» WHAT TO DO: Could you set down the full listing, unchanged?

» EXERCISE INPUTS:
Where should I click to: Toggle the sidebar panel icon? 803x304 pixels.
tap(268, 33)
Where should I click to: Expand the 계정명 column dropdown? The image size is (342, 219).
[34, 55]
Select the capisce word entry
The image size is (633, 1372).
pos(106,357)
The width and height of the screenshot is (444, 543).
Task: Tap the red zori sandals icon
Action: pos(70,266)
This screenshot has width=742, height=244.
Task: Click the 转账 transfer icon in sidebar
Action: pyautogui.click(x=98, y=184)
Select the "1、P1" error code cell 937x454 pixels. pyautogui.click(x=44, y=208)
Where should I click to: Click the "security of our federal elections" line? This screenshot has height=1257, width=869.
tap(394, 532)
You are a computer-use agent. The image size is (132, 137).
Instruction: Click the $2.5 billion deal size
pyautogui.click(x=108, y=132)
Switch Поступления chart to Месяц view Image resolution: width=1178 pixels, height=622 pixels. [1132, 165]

» PROBLEM SOLUTION:
Where should I click to: Toggle the sidebar panel icon? 803x304 pixels.
tap(268, 33)
Where should I click to: Expand the 계정명 column dropdown? The image size is (342, 219).
[34, 55]
Select the capisce word entry
The image size is (633, 1372).
pos(106,357)
The width and height of the screenshot is (444, 543).
Task: Tap the red zori sandals icon
Action: pos(70,266)
This screenshot has width=742, height=244.
Task: Click the 转账 transfer icon in sidebar
Action: pyautogui.click(x=98, y=184)
Select the "1、P1" error code cell 937x454 pixels. pyautogui.click(x=44, y=208)
Where should I click to: Click the "security of our federal elections" line? This screenshot has height=1257, width=869.
tap(394, 532)
You are a computer-use agent. The image size is (132, 137).
Instruction: Click the $2.5 billion deal size
pyautogui.click(x=108, y=132)
Switch Поступления chart to Месяц view Image resolution: width=1178 pixels, height=622 pixels. [1132, 165]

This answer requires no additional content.